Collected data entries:
● ● ●

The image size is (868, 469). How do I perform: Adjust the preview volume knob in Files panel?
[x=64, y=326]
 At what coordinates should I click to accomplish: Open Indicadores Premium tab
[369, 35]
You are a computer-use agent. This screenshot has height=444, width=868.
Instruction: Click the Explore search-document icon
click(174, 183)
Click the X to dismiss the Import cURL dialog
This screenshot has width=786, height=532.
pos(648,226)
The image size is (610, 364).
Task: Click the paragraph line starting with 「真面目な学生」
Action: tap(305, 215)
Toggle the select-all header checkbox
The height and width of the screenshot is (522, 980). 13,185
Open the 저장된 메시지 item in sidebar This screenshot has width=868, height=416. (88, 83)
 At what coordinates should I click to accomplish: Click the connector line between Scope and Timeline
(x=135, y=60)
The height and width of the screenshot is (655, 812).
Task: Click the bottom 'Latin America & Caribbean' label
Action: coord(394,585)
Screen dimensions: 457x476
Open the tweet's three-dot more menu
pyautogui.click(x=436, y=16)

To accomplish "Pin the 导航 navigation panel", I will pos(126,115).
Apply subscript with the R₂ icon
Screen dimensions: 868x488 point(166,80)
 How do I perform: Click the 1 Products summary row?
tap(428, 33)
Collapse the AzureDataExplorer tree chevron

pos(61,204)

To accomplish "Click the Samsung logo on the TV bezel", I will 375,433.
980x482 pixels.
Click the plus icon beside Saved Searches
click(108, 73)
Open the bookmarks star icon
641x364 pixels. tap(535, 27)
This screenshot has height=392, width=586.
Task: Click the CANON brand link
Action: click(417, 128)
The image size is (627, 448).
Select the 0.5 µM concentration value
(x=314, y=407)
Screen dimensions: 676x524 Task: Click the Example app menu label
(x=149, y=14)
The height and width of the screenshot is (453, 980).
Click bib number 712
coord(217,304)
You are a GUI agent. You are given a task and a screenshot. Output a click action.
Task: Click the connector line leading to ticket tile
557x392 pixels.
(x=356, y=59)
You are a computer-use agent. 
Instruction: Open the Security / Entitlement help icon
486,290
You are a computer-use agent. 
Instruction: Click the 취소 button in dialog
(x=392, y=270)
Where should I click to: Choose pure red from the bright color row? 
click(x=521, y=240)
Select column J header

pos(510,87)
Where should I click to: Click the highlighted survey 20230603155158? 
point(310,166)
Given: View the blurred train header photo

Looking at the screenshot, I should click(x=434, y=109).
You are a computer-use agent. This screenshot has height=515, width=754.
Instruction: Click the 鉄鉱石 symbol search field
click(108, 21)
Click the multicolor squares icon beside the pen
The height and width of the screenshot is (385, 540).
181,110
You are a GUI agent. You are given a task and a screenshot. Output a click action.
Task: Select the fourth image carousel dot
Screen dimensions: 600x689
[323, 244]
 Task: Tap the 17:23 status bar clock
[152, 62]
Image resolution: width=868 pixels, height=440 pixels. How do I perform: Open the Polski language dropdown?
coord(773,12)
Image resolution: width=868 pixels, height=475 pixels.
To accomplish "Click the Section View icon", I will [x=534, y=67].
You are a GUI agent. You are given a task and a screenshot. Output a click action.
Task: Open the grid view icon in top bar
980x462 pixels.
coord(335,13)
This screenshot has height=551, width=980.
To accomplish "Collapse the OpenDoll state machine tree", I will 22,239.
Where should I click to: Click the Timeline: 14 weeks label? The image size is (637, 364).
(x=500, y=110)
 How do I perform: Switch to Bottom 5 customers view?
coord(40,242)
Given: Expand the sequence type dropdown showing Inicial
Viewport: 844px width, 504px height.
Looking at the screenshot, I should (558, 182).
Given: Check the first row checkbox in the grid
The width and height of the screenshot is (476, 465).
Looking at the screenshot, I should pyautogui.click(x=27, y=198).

● ● ●

EXERCISE:
The count of lines in the records above holding the word "grid" should be reported as a number, with nothing added.

EXERCISE OUTPUT:
2